• Eur J Pain · Apr 2004

    Identifying a long-term/chronic, non-cancer pain population using a one-dimensional verbal pain rating scale: an epidemiological study.

    • Marianne Kjettrup Jensen, Per Sjøgren, Ola Ekholm, Niels Kristian Rasmussen, and Jørgen Eriksen.
    • Multidisciplinary Pain Centre, H:S Rigshospitalet, Dept. 7612, Rigshopitalet Blegdamsvej 9, Copenhagen DK-2100, Denmark.
    • Eur J Pain. 2004 Apr 1;8(2):145-52.

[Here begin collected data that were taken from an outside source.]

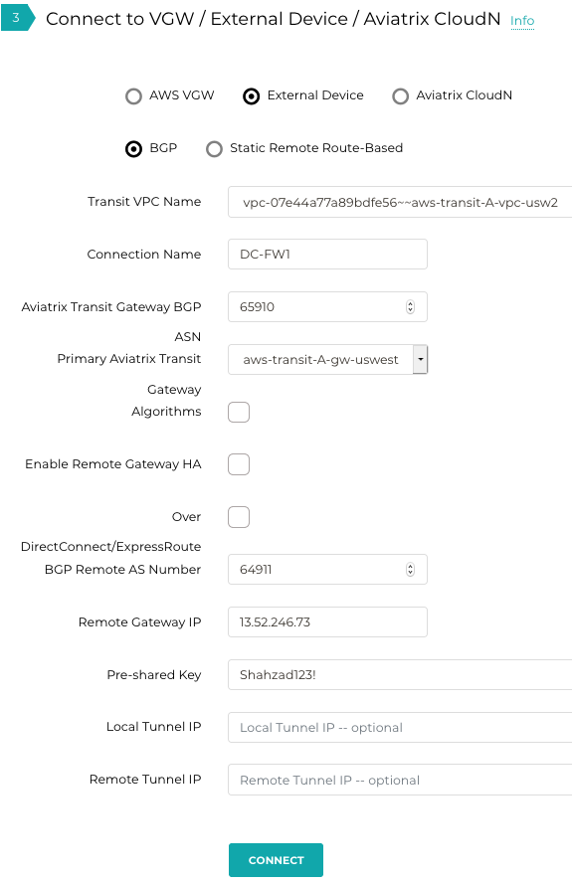Select Static Remote Route-Based option
This screenshot has height=883, width=572.
coord(214,149)
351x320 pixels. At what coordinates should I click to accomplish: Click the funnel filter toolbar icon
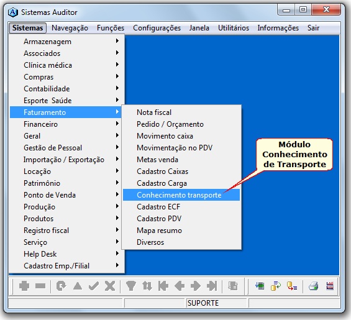click(x=131, y=286)
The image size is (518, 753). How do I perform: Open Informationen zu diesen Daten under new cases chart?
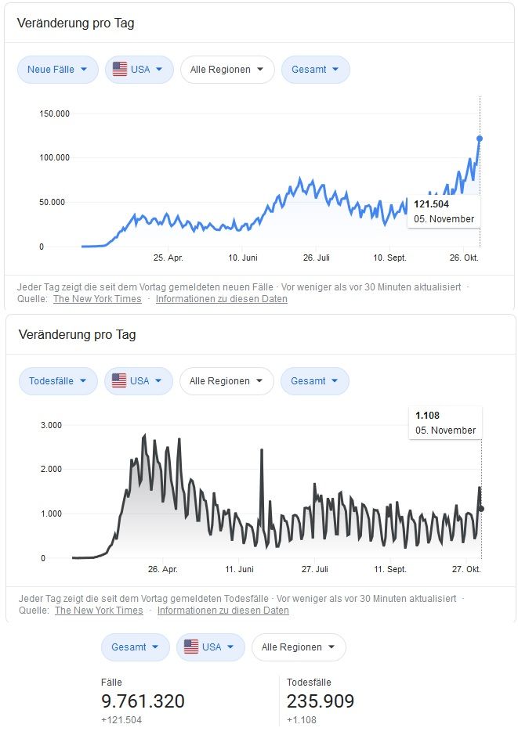pos(222,299)
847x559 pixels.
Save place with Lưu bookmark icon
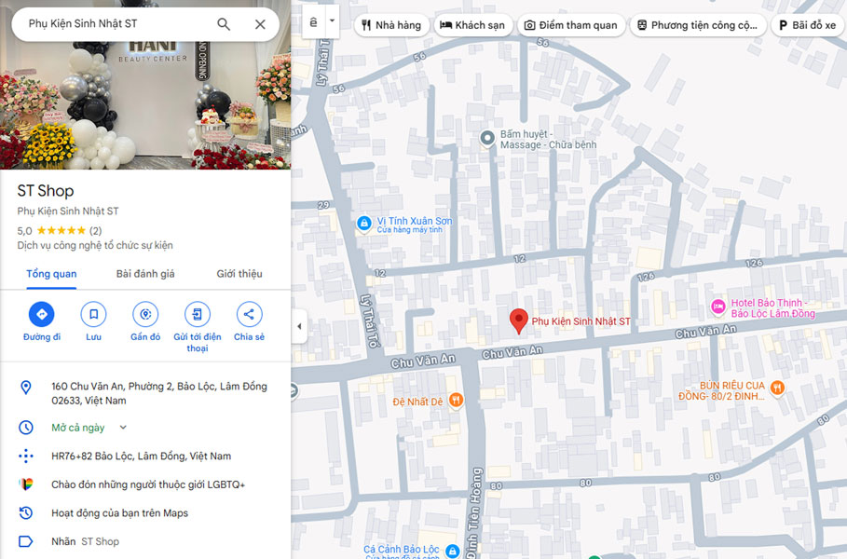pyautogui.click(x=93, y=315)

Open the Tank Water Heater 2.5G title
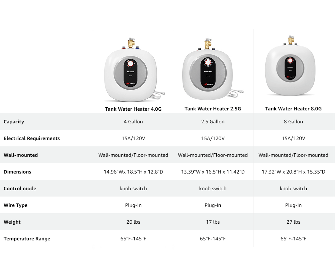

    AbstractThe usefulness of the verbal pain rating scale (VRS) included in the Short Form 36 (SF-36) in identifying characteristics of long-term pain conditions, was analyzed using data from the 1994 Danish Health and Morbidity Survey. Based on the rating of pain intensity during a 4-week recall period the respondents were categorized into three groups: a high pain group (HPG) consisting of persons reporting moderate to severe pain (VRS 4-6), a low pain group (LPG) who rated their pain as very mild or mild (VRS 2-3), and a control group (CG) with no pain (VRS 1). The investigated sample comprised 3992 persons (HPG=563 persons, LPG=1714, and CG=1715 persons). Older age, educational level (< 10 years of schooling), cohabitation status (divorce/separation), and moderate to severe physical job strain were found to be significant risk factors for reporting high pain intensity (HPG). Only minor differences were observed between the LPG and CG. The proportion of respondents with good perceived health was significantly lower in the HPG compared with LPG and CG. The dominant complaints in the HPG were related to the musculoskeletal system. During a 14-day period prior to the interview persons in the HPG had a mean of 1.19 working days lost due to illness compared with a mean of 0.2 for the LPG and CG. Analyzing the use of medical services during the year before the interview, persons belonging to the HPG had an average number of nine contacts to general practitioners and specialized doctors in the primary sector as compared to six for the LPG and four for the CG. Mean numbers of hospital admissions were 0.29 for the HPG, 0.15 for the LPG and 0.10 for the CG. Mean numbers of in-hospital days were 1.60, 0.80, and 0.43 for the HPG, LPG, and CG, respectively. Our study suggest that one-dimensional pain intensity scoring using a simple VRS-scoring is useful as a screening instrument for identifying persons suffering from pain of a more complex nature. High intensity scores on a pain intensity scale should indicate to the investigator that she/he might be facing a person whose pain complaints and behavior are not only based on a pure biological background, but in whom also severe psychological and social problems might be present.